The first thing you learn about sandstone is that you should never climb it when it’s wet. “Gosh, do you think that cracks will explode today?” asked one local dirtbag facetiously as rain bounced off the top of his car. We spent that first day roaming Donnelly Canyon, scoping routes and drinking out of the impermanent waterfalls.
The next day, it snowed.
Thursday, we hiked to the confluence of the Green and the Colorado river—it’s a 10-mile hike roundtrip and if you’re in the area and unable to climb due to whether, it’s a nice hike. It’s flat, the trail is good, and the scenery stunning.
Given the two weeks we were in the creek, I’ll spare you the blow-by-blow of the entire trip. Instead, I’ll share a few noteworthy days and climbs.
Friday we finally got to climb. My first ever climb in the Creek was Wavy Gravy, a short but classic 5.10 that takes almost exclusively #2 Camalots (almost nothing in the creek is easier than 5.10 but it’s all hand-size dependent anyway). That day I also did my first off-width—a decidedly painful and exhausting experience.
Though my body and strength were in decent condition (i.e. I wasn’t quite “off the couch”), my mental strength was still very much on the couch or buried somewhere deep inside it. The Creek, however, is great for this. As long as the cam is bigger than a .3, you’d be hard pressed to pull gear (note: climbing is dangerous, gear can pull, especially if used incorrectly). In short, the Creek is a relatively safe place to trad climb. We walked up to the ultra-classic “Generic Crack” (5.10-) to find it empty. After pulling the awkward crux, I enjoyed 100’ of hand-jam delight, plugging 7 #2 all in all.
I hopped on “Unknown 5.10+” that day, which tested my lieback fingertip climbing limits. Still, we had a fun day.
When we needed a rest day, four of us headed up to South Six Shooter. The tower sticks out of the skyline and appears far more impressive than anyone who’s actually climbed it will tell you it is. Though most of the day’s vertical gain comes from the chossy approach, the climb is a great experience, nonetheless. The climb goes at 5.8 (it may be worth simul-climbing the first two “pitches). The third pitch has two moves of 5.8 climbing protected by a bolt.

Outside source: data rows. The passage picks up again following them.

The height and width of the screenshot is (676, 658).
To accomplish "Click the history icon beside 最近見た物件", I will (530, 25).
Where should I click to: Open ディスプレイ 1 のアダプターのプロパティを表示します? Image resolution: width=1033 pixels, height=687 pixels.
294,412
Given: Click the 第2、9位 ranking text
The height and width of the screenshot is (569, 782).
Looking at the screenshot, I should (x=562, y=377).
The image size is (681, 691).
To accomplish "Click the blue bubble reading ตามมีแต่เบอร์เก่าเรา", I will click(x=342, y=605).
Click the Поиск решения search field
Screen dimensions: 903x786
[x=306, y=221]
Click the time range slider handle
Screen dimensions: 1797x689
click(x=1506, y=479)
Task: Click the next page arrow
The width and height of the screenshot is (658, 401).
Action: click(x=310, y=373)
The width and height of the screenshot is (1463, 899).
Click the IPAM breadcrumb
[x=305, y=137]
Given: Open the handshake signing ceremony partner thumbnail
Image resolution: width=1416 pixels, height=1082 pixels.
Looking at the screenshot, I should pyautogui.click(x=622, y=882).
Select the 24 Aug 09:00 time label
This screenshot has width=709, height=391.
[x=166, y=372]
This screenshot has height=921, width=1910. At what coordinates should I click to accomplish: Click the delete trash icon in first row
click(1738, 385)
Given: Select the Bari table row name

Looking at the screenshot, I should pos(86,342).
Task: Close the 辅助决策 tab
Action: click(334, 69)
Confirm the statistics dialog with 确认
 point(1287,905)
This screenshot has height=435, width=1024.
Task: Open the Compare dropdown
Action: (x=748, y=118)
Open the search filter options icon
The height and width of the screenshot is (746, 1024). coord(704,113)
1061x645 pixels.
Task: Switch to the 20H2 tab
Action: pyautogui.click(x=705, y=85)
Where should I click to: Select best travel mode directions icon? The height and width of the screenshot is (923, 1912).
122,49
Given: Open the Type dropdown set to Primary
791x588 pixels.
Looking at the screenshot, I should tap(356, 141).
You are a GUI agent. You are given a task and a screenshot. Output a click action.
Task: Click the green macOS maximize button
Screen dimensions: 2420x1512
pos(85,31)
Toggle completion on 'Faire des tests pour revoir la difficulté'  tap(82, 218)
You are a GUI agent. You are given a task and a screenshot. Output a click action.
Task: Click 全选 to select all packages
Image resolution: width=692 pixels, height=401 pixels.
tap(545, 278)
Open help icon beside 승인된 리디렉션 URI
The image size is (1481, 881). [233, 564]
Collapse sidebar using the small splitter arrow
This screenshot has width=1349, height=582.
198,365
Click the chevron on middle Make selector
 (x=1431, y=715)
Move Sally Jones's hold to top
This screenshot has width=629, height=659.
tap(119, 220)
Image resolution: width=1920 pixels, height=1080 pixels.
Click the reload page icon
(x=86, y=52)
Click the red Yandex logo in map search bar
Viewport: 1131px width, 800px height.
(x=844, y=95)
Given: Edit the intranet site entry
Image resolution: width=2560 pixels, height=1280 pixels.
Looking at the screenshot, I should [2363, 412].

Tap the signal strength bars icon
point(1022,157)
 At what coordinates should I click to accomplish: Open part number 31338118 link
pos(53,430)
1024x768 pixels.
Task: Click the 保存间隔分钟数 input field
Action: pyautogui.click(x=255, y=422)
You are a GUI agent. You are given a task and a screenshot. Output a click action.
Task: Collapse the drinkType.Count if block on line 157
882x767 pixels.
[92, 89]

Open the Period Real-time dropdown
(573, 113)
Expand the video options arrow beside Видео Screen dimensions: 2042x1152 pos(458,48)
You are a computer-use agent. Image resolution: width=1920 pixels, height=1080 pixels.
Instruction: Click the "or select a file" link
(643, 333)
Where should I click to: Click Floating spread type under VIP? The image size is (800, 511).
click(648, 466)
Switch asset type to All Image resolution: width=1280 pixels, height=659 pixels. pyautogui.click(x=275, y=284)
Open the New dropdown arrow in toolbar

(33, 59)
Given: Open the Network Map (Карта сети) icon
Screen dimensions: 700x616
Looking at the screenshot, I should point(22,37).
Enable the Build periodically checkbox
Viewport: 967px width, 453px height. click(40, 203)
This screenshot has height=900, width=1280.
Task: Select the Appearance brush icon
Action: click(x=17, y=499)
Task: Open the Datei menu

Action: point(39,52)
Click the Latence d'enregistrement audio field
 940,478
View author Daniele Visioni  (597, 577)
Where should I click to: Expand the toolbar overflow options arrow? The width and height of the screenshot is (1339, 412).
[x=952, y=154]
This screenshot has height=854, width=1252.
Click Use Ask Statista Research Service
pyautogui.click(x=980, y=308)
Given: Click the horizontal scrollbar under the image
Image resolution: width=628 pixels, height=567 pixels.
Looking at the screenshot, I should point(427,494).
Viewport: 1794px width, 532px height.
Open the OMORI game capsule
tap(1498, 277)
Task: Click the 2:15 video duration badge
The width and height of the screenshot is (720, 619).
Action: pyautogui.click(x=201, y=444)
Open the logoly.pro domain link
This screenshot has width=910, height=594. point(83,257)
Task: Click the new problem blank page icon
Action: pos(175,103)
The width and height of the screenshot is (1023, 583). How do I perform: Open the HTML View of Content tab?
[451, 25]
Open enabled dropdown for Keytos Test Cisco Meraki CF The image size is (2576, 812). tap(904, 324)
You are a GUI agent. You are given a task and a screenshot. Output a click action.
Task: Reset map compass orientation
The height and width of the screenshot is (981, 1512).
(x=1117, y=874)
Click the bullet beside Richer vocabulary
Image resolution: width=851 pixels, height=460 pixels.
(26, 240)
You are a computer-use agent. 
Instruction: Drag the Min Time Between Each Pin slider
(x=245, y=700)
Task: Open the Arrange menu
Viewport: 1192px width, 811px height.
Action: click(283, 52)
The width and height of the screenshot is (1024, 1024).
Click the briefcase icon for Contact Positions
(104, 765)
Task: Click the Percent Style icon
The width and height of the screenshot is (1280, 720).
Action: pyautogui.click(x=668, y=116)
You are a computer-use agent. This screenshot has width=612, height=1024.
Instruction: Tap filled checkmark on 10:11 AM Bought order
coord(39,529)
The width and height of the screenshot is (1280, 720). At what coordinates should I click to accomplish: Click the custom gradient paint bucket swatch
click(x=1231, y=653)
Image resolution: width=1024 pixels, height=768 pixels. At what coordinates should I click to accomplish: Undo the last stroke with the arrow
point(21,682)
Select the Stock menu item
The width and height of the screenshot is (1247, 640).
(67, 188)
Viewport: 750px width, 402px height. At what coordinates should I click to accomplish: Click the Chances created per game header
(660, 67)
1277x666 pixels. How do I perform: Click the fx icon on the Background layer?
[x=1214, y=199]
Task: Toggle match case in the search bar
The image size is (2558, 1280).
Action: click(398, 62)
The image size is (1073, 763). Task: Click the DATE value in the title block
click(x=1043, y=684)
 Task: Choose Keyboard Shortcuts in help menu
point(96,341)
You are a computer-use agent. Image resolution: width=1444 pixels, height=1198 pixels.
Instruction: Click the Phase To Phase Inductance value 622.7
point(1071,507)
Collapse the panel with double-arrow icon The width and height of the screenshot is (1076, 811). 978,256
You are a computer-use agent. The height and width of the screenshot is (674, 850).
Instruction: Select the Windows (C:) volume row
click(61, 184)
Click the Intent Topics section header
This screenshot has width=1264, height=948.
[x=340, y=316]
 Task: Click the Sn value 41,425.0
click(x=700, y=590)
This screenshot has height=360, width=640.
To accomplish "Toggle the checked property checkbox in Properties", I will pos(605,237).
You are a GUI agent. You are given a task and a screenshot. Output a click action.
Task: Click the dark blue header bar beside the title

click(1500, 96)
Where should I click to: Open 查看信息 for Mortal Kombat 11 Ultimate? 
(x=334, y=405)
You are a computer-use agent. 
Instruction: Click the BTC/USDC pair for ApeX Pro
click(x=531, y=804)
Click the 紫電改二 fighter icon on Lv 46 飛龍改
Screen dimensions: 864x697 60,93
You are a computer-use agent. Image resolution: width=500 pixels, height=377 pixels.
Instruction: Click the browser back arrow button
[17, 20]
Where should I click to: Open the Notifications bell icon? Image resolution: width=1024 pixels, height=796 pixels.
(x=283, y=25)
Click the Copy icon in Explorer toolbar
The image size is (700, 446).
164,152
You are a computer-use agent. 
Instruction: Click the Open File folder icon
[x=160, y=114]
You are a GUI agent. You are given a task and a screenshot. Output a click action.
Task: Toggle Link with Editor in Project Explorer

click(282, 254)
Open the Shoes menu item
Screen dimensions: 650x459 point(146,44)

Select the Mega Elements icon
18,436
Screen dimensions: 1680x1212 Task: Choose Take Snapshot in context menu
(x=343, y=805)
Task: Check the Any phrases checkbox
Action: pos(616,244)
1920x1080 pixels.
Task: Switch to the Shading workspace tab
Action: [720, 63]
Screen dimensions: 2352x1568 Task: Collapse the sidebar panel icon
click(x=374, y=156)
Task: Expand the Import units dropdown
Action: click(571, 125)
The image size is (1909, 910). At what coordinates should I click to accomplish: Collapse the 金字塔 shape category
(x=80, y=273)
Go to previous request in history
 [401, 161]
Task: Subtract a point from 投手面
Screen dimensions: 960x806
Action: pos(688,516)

Jolly Rancher, at Pistol Whipped was one of the best pitches I climbed in the creek. The route is 140 feet of perfect #2s and 3s. Feeling unmotivated to climb, I had a friend hang a static line next to the climb and spent over an hour shooting photos of friends as they led the delightful pitch.
There’s too much climbing at Indian Creek to encompass into a single trip report, or to do in a single season. Due to the enormous amount of climbing, the Creek has a vibrant community of friendly dirtbags who return season after season. This differentiates the Creek from other crags almost more than the superb quality of the cracks.